DRUG-seq Provides Unbiased Biological Activity Readouts for Neuroscience Drug Discovery.
Jingyao Li, Daniel J Ho, Martin Henault, Chian Yang, Marilisa Neri, Robin Ge, Steffen Renner, Leandra Mansur, Alicia Lindeman, Brian Kelly, Tayfun Tumkaya, Xiaoling Ke, Gilberto Soler-Llavina, Gopi Shanker, Carsten Russ, Marc Hild, Caroline Gubser Keller, Jeremy L Jenkins, Kathleen A Worringer, Frederic D Sigoillot, Robert J Ihry
ACS chemical biology·2022
Unbiased transcriptomic RNA-seq data has provided deep insights into biological processes. However, its impact in drug discovery has been narrow given high costs and low throughput. Proof-of-concept studies with Digital RNA with pertUrbation of Genes (DRUG)-seq demonstrated the potential to address this gap.

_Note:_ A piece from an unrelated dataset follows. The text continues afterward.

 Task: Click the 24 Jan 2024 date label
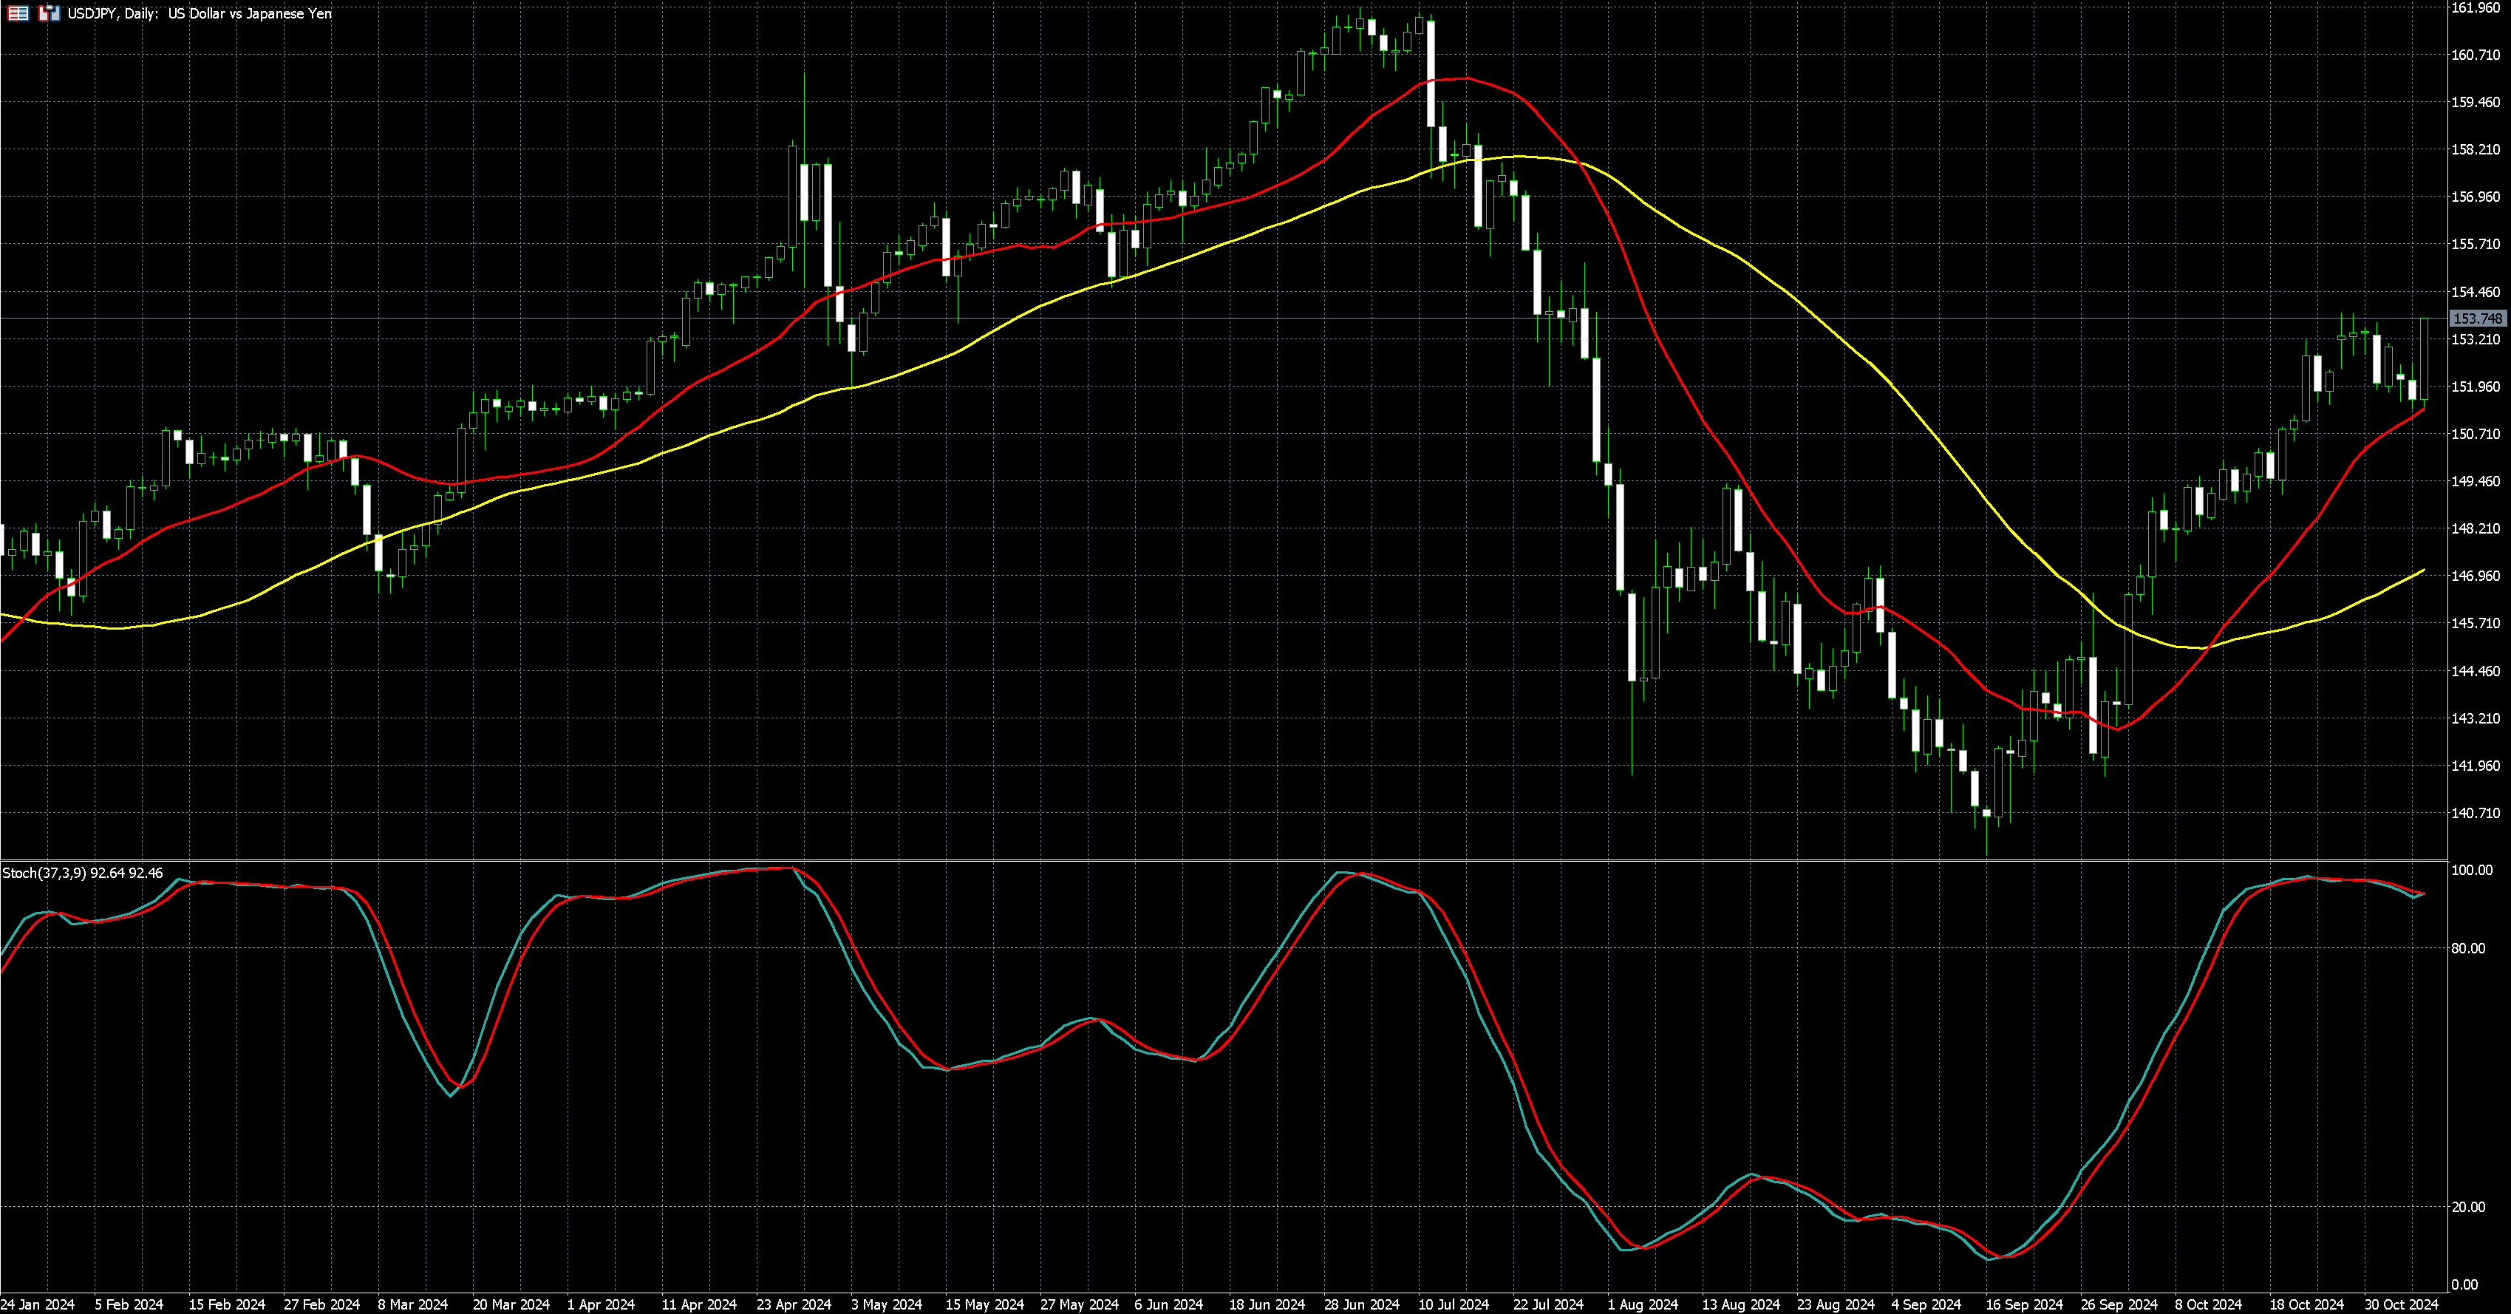37,1304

We extended the DRUG-seq platform by subjecting it to rigorous testing and by adding an open-source analysis pipeline. The results demonstrate high reproducibility and ability to resolve the mechanism(s) of action for a diverse set of compounds. Furthermore, we demonstrate how this data can be incorporated into a drug discovery project aiming to develop therapeutics for schizophrenia using human stem cell-derived neurons. We identified both an on-target activation signature, induced by a set of chemically distinct positive allosteric modulators of the -methyl-d-aspartate (NMDA) receptor, and independent off-target effects. Overall, the protocol and open-source analysis pipeline are a step toward industrializing RNA-seq for high-complexity transcriptomics studies performed at a saturating scale.